**Excerpted text:**
He continued: “If you look at what’s happening in California with sanctuary cities — people are really going the opposite way. They don’t want sanctuary cities. There’s a little bit of a revolution going on in California. Human trafficking is worse than it’s ever been in the history of the world.”
Though Trump did not clarify what metric he was using or whether he had accounted for world population growth, human trafficking is a critical issue today. According to the International Labor Organization, there are an estimated 24.9 million people around the world who are “trapped in modern-day slavery.” Of those, 16 million are exploited for labor, 4.8 million are sexually exploited, and 4.1 million forced into state-imposed labor.
Most victims of forced labor or sexual exploitation are in the Asia and Pacific regions. More relevant to Trump’s border wall, though, is human trafficking in the Americas, which accounts for roughly 1 percent of forced labor and 4 percent of sexual exploitation in the world, according to the ILO.
But the president’s conflation of immigration with human trafficking serves an agenda. He has warned of “caravans” threatening to shuttle waves of dangerous immigrants across the U.S.-Mexico border ― a fear-mongering tactic that echoes racist and derogatory comments he made on the campaign trail and in the first year of his presidency.
His comment also did not appear to address one of the most glaring historical examples of human trafficking: the centuries-long trans-Atlantic slave trade, during which over 10 million people were forcibly shipped from parts of Africa to North America, the Caribbean, and Central and South America.
The president has previously emphasized his commitment to fighting human trafficking, including in comments he made to law enforcement officials in Long Island, New York, last year.
“Human traffickers. This is a term that’s been going on from the beginning of time, and they say it’s worse now than it ever was,” he said, according to CNN. “You go back 1,000 years, where you think of human trafficking, you go back 500 years, 200 years, 100 years, human trafficking, they say ― think of it, what they do ― human trafficking is worse now, maybe, than it’s ever been in the history of this world.”
Under the Trump administration, there were over 8,500 U.S. cases of human trafficking reported in 2017 ― an increase of almost 1,000 reported incidents from the previous year, according to the National Human Trafficking Hotline.

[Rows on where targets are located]
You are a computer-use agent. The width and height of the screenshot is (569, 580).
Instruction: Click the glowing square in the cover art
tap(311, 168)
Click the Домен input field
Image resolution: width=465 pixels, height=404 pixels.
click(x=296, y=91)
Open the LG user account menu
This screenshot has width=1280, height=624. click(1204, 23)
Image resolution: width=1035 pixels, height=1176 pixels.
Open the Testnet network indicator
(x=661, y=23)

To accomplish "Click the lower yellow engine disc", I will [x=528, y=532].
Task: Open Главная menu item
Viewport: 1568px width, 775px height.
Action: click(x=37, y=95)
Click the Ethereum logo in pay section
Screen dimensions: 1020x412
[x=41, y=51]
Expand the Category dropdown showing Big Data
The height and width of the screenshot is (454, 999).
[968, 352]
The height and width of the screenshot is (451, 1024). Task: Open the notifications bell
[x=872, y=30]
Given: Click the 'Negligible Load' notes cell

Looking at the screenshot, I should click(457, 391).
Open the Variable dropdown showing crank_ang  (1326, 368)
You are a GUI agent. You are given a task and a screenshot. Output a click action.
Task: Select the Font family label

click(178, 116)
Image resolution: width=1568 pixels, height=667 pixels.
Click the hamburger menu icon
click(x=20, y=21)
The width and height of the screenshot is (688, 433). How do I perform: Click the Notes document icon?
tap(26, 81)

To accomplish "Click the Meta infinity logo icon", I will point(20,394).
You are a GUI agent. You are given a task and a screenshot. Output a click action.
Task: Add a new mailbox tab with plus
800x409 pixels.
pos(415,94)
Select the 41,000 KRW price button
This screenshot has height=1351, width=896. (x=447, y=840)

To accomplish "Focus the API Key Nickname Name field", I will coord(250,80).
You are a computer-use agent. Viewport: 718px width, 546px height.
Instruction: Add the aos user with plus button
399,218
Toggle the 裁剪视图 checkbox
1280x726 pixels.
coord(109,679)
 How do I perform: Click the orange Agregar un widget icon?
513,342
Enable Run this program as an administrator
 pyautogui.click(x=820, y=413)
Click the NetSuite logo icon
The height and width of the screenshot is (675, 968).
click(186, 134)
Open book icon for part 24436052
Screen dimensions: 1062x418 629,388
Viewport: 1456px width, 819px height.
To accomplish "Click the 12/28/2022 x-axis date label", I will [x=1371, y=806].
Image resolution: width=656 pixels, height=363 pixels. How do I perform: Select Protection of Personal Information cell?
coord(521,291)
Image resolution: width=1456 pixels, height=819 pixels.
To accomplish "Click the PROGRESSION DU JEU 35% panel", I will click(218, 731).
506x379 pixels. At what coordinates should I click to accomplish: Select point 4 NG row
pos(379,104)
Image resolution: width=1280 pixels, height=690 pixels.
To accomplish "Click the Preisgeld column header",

**The request:** Transcribe the human trafficking excerpt between "Though Trump did" and "to the ILO.", inclusive. The data come from a source separate from the human trafficking excerpt.

**Result of the exercise:**
Though Trump did not clarify what metric he was using or whether he had accounted for world population growth, human trafficking is a critical issue today. According to the International Labor Organization, there are an estimated 24.9 million people around the world who are “trapped in modern-day slavery.” Of those, 16 million are exploited for labor, 4.8 million are sexually exploited, and 4.1 million forced into state-imposed labor.
Most victims of forced labor or sexual exploitation are in the Asia and Pacific regions. More relevant to Trump’s border wall, though, is human trafficking in the Americas, which accounts for roughly 1 percent of forced labor and 4 percent of sexual exploitation in the world, according to the ILO.